## Material to process

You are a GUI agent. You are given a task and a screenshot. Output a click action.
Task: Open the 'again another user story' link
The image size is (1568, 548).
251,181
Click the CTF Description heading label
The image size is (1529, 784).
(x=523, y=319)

==

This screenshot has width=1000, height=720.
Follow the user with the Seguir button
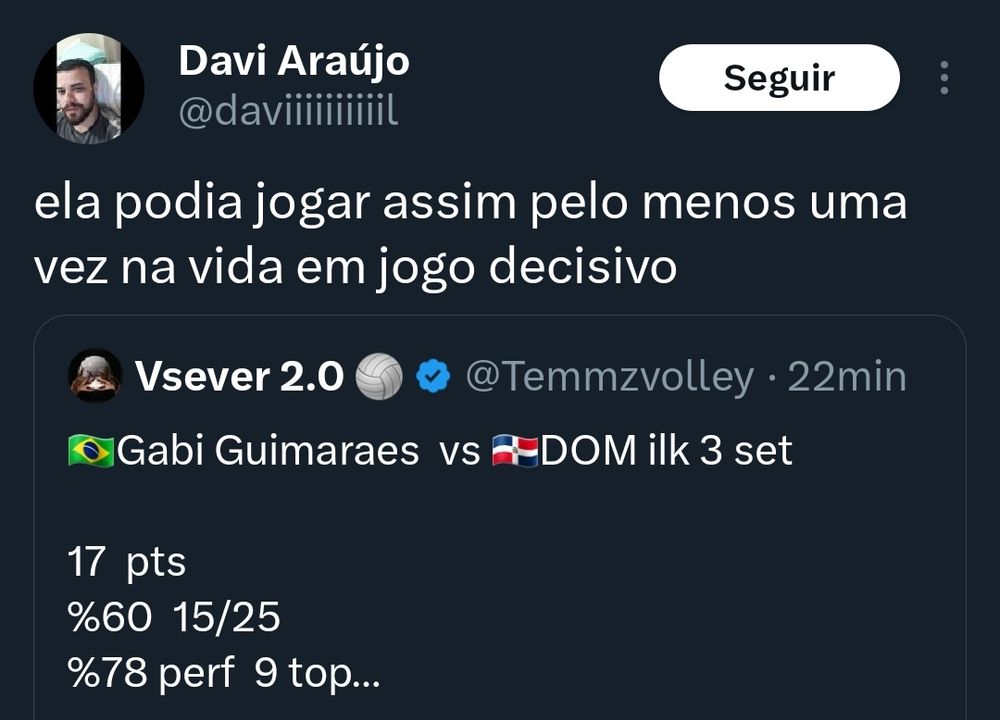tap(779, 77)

## The exercise
Transcribe the records word for word, starting from the line with "You are a GUI" and ending with the line with "(x=523, y=319)", both included.

## Final answer
You are a GUI agent. You are given a task and a screenshot. Output a click action.
Task: Open the 'again another user story' link
The image size is (1568, 548).
251,181
Click the CTF Description heading label
The image size is (1529, 784).
(x=523, y=319)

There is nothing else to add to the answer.